Syria blast hits UN chief’s convoy
Al Akhbar | May 9, 2012
The head of a UN observer mission to Syria, Major General Robert Mood, escaped unharmed when a blast went off as his convoy entered a restive southern town on Wednesday, Syria’s Addounia TV reported.
The explosion in Deraa wounded six Syrian soldiers, including an officer, who were escorting the UN convoy, while 12 other monitors traveling with the Norwegian general were uninjured in the attack, said an AFP photographer.
The attack was “a graphic example of violence that the Syrian people do not need,” said UN observer chief Major General Robert Mood.
“It is imperative that violence in all its forms must stop,” Mood, who was unhurt in the attack, was quoted by observer spokesman Neeraj Singh as saying.
“We remain focused on our task,” Singh told AFP.
The blast, caused by an explosive device planted in the ground, went off after four UN vehicles passed the entrance to Deraa safely, the photographer said.

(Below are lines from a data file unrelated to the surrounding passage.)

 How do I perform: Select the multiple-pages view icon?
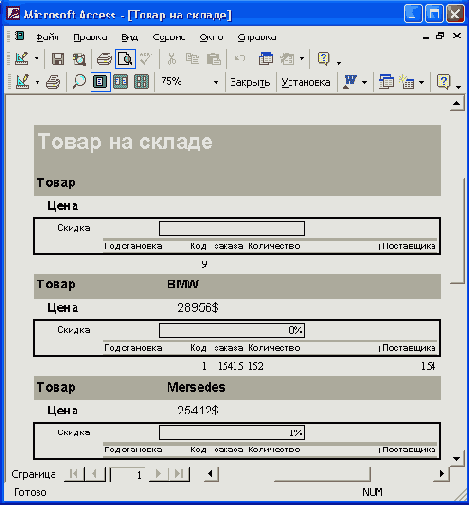pyautogui.click(x=141, y=82)
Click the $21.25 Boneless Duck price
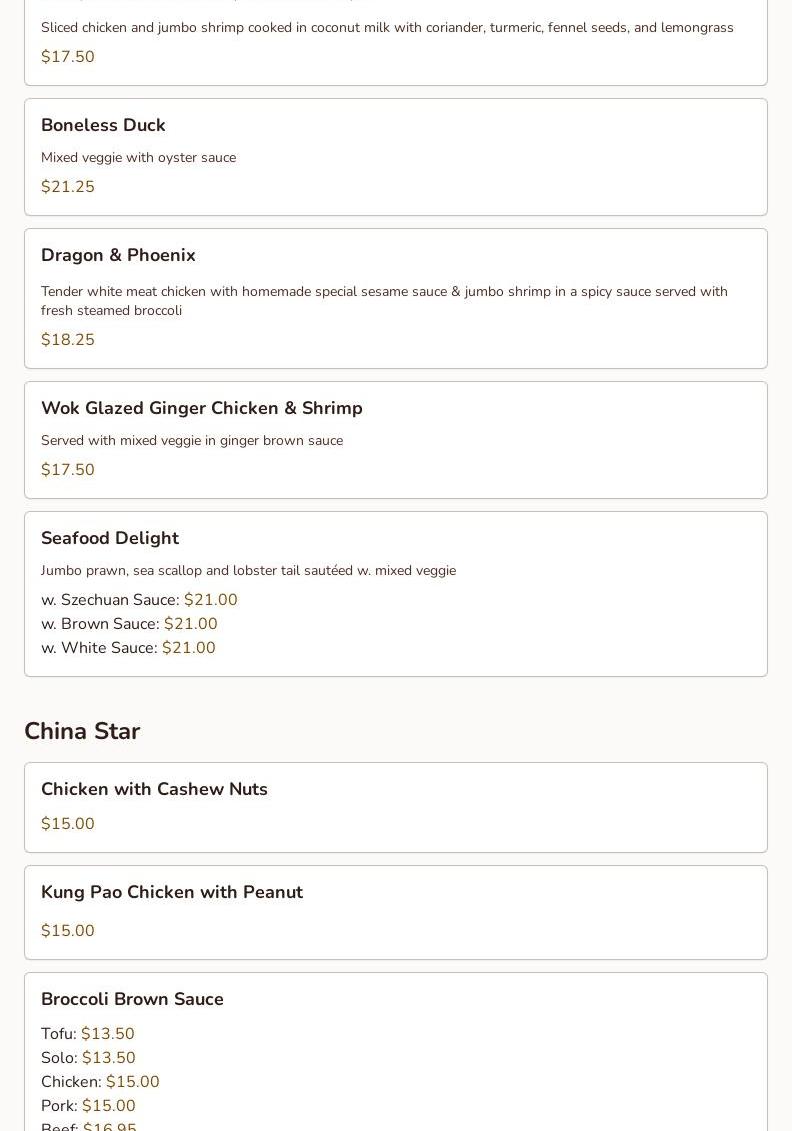792x1131 pixels. coord(68,187)
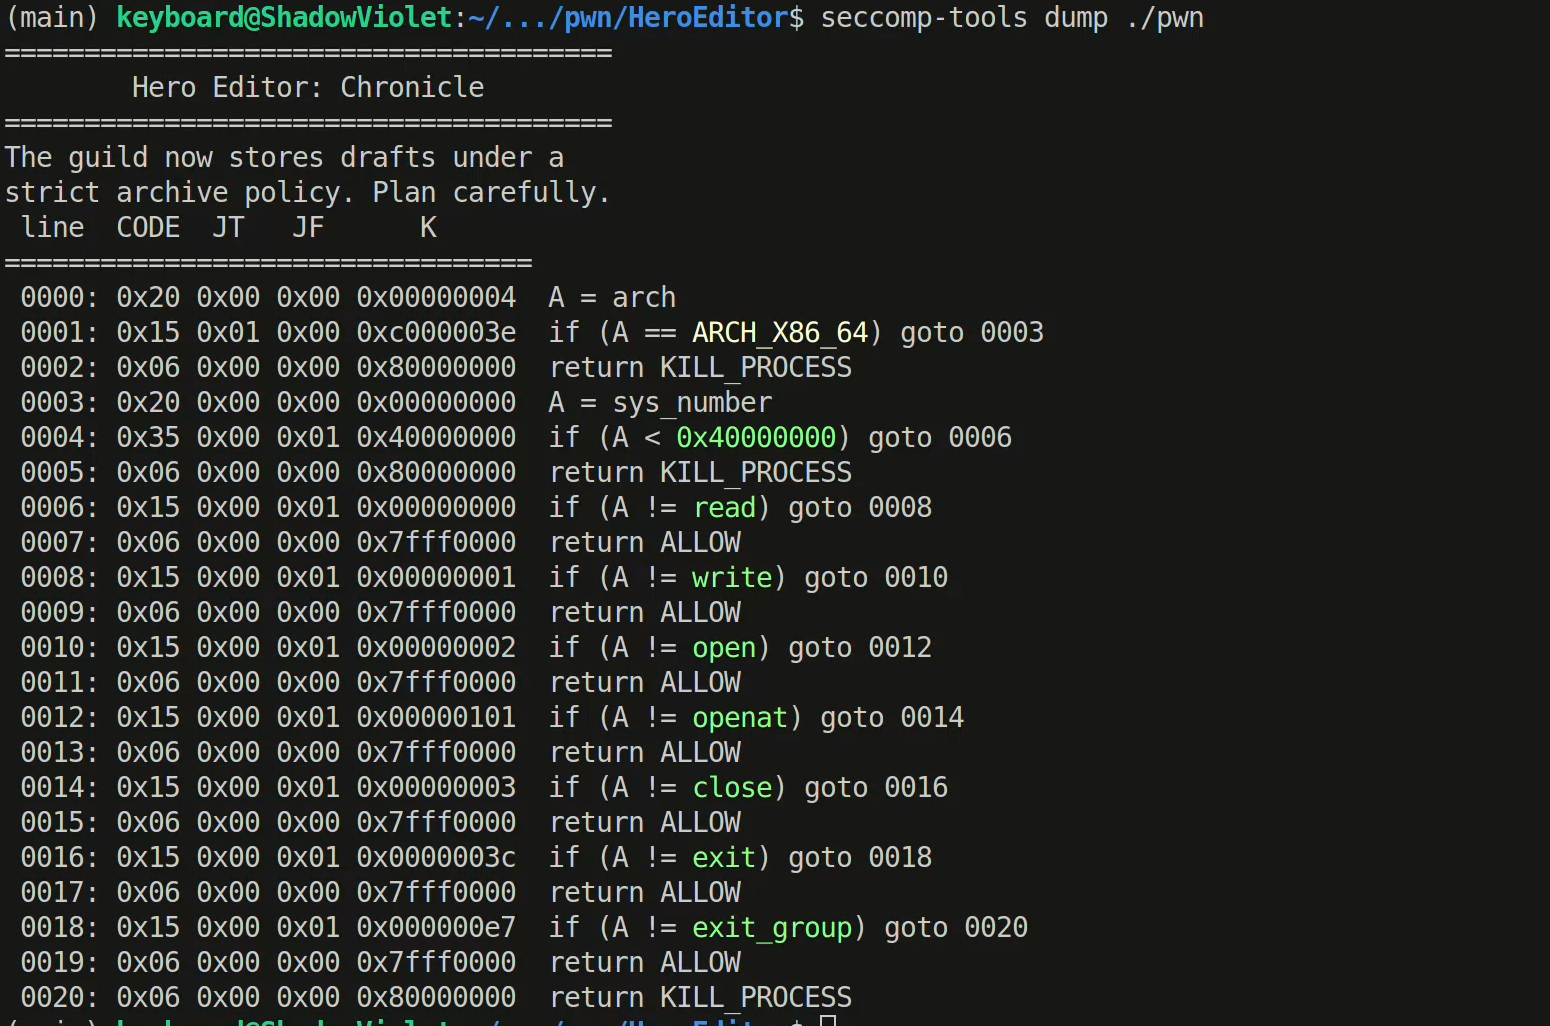
Task: Click the green '0x40000000' comparison value
Action: coord(756,438)
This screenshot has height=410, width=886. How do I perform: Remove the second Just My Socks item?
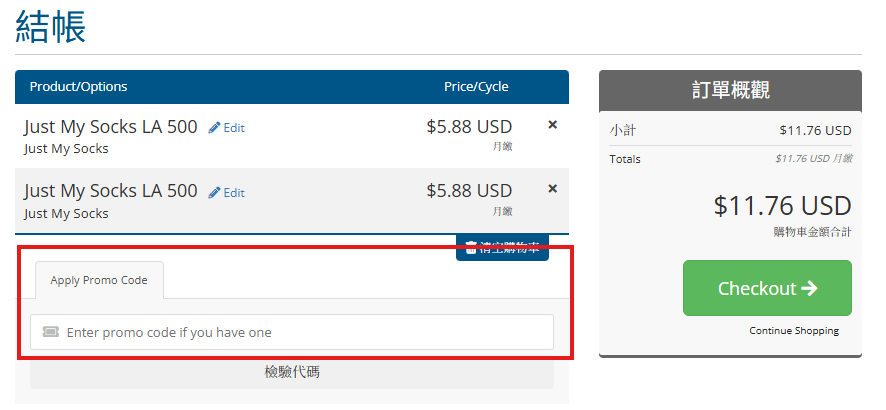[553, 189]
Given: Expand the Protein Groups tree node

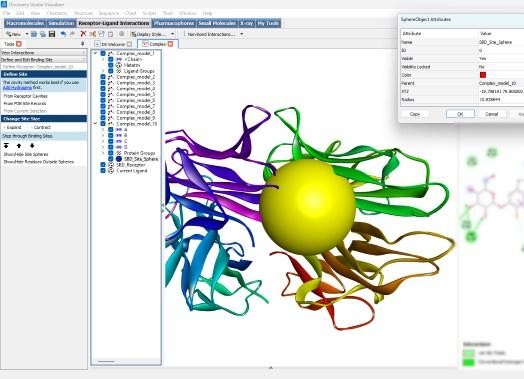Looking at the screenshot, I should click(x=103, y=153).
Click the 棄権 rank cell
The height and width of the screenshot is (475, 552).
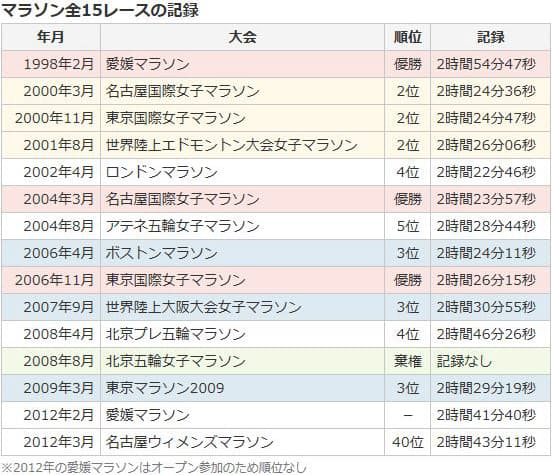407,361
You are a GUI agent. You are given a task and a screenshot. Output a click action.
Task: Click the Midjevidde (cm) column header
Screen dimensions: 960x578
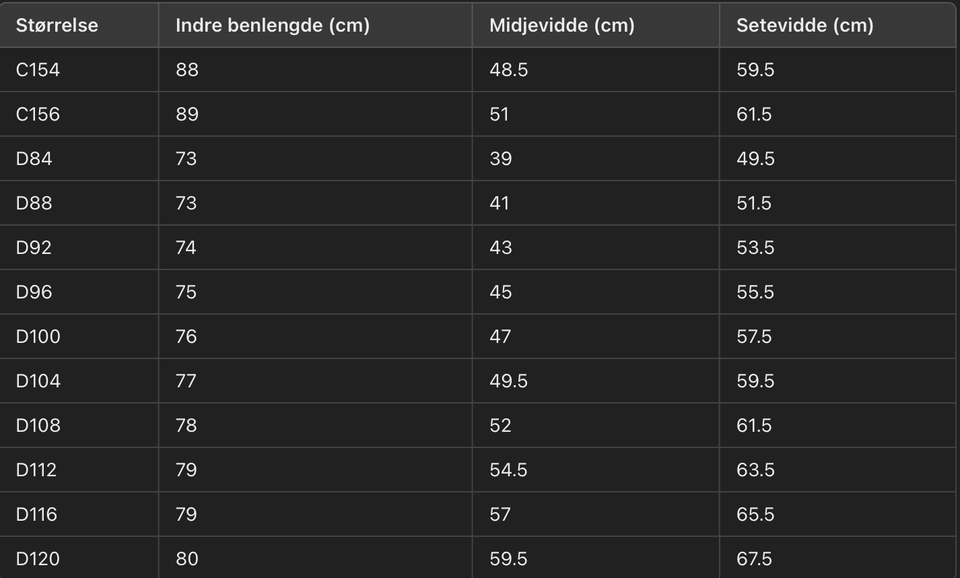click(x=562, y=25)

The attack came as one of Syria’s main armed rebel leaders threatened to resume attacks on President Bashar Assad’s forces, a pan-Arab newspaper reported.

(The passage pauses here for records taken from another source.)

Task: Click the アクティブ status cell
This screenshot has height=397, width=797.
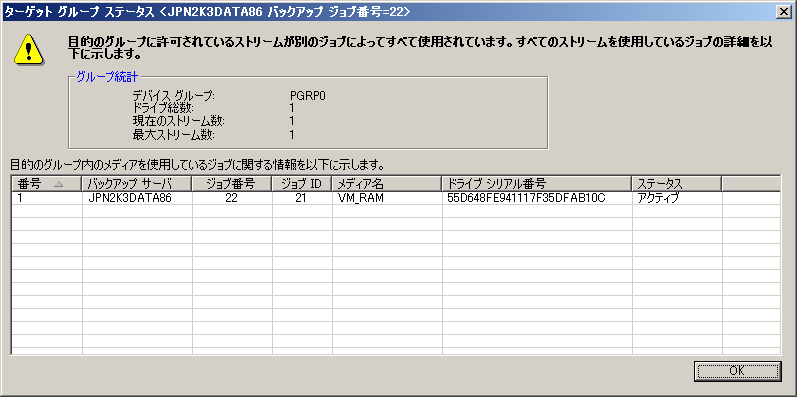Action: (x=658, y=198)
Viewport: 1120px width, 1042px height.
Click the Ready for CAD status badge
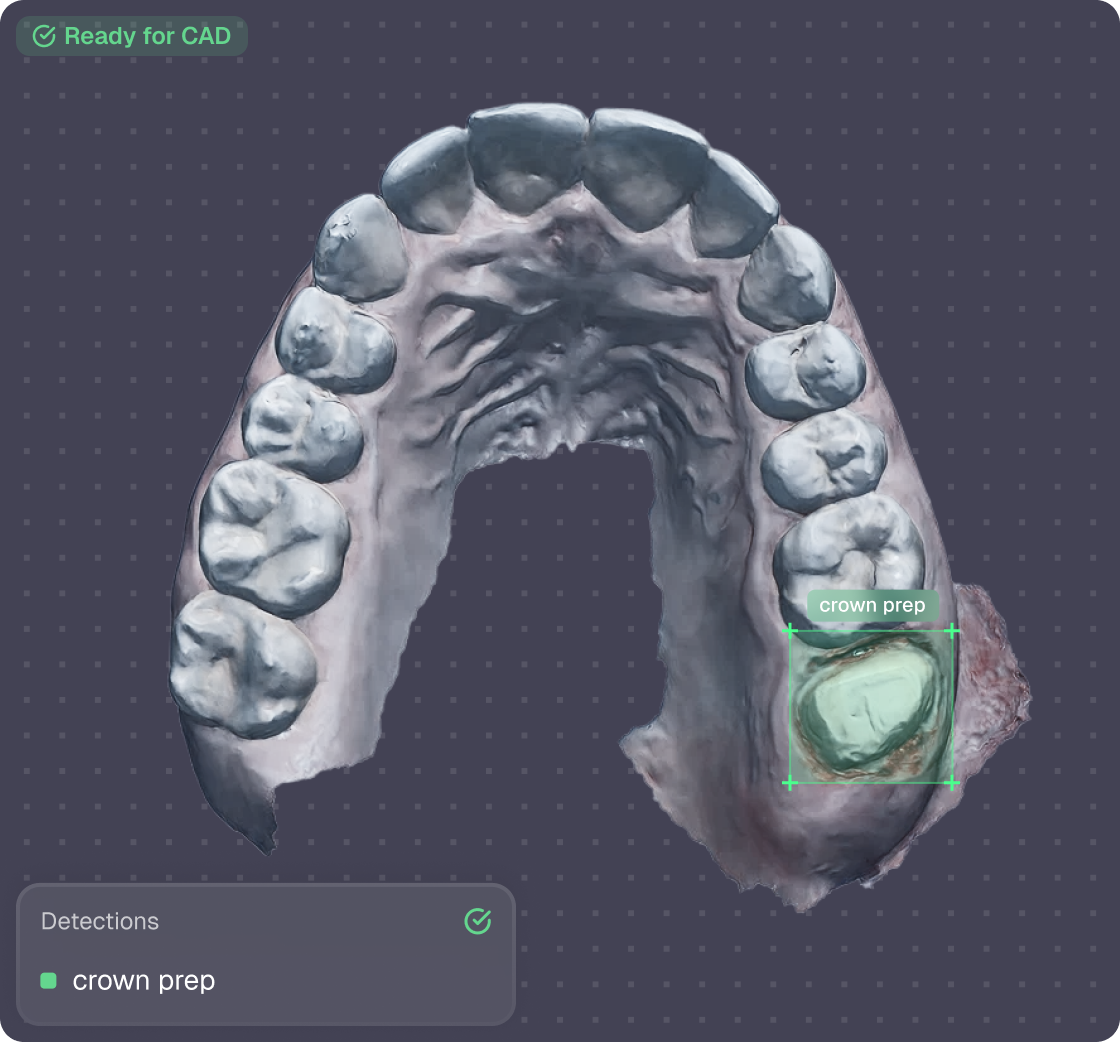[x=131, y=36]
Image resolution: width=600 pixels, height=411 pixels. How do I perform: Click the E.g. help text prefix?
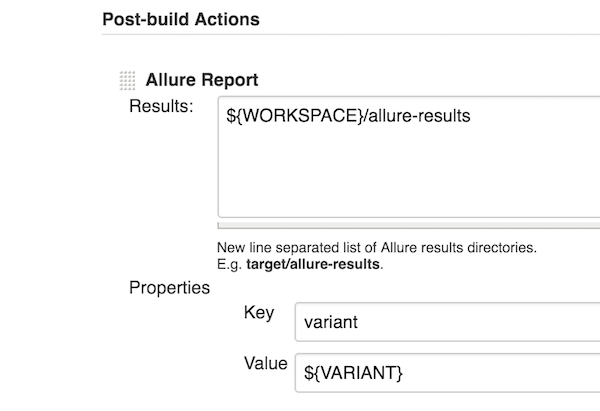coord(230,264)
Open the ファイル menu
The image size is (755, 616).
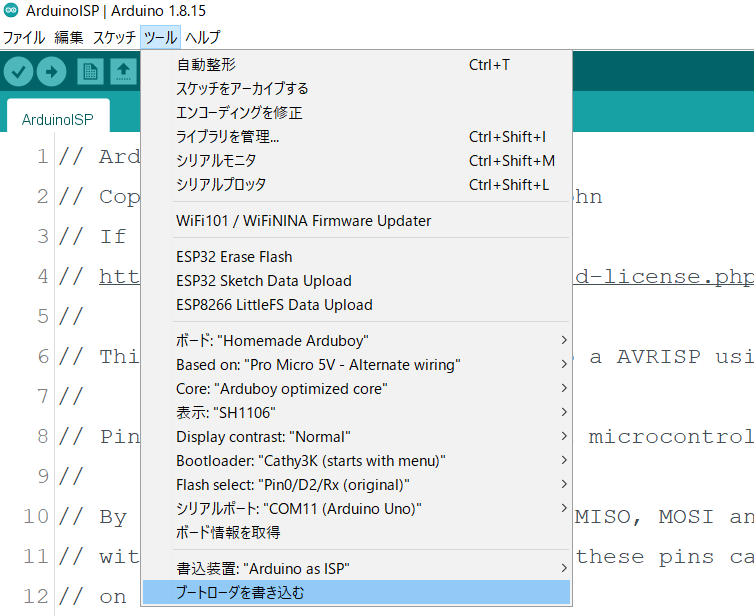tap(24, 38)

The statement from Free Syrian Army (FSA) chief Colonel Riyadh Asaad will deal a further blow to the fragile UN-backed ceasefire agreement that both sides are accused of disregarding.

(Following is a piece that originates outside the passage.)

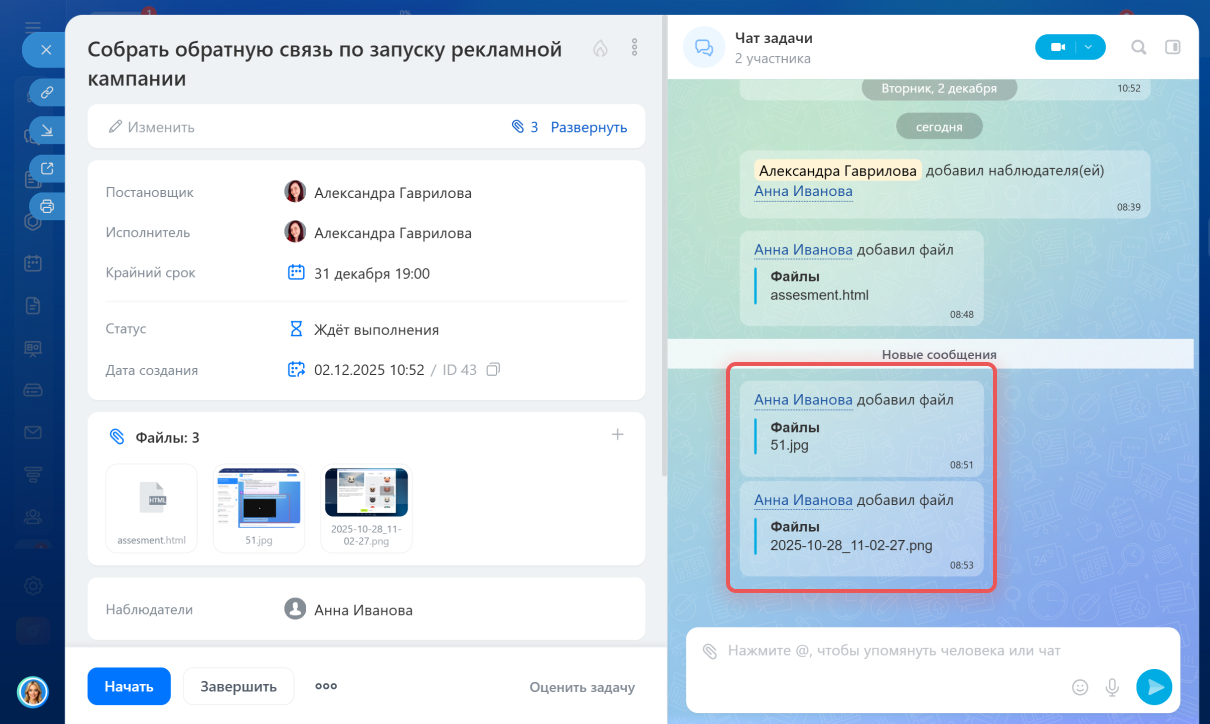Toggle the chat sidebar panel icon
The width and height of the screenshot is (1210, 724).
click(1173, 47)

“We will not stand with folded arms because we are not able to tolerate and wait while killings, arrests, and shelling continue despite the presence of the (United Nations) observers who have turned into false witnesses,” Asaad said, according to the London-based Asharq al-Awsat newspaper.
“Our people are also demanding we defend them in the absence of any serious steps by the Security Council which is giving the regime a chance to commit more crimes,” he added.
Explosive devices are a common technique used by the Free Syrian Army, Colonel Asaad said, but it was uncertain whether his group was behind the attack on the UN convoy.
“Bombings are not part of our ethics and we don’t need them. Our aim is to target military vehicles and we only use explosive devices,” he said.
The UN has noted violations to the ceasefire from the government and armed rebels, who are suspected of carrying out a series of bombings in recent weeks, as well as political assassinations.
The armed Syrian opposition is highly fragmented and there are militant groups in the country who say they do not take orders from Asaad.
Syrian National Council spokesperson Ausama Monajed told Al-Akhbar in March that Asaad’s fighters only accounted for “maximum five percent” of all armed groups.
The UN Security Council unanimously adopted a Russian-European drafted resolution last month that authorized an initial deployment of up to 300 unarmed military observers to Syria for three months, to be known as UNSMIS.
But despite an initial pause in fighting on April 12, a promised ceasefire has not taken hold. Nor has the carnage in Syria stopped, despite a parliamentary poll on Monday which the government promoted as a milestone on its path to reform but most opposition groups dismissed as a sham and boycotted.
International mediator Kofi Annan called on both Syrian government forces and opposition fighters to put down their weapons and work with the unarmed observers to consolidate the fragile ceasefire that took effect in April.
The newspaper quoted Asaad as saying the Free Syrian Army had devised a new strategy to make its attacks more effective.
Asaad said the FSA had pulled out of cities to give the Annan plan a chance to succeed.
“The Free Syrian Army is still on the ground in most Syrian territories, and its departure from the cities was to spare civilians military operations and in order not to give the regime an excuse to say that we do not want a ceasefire,” he added.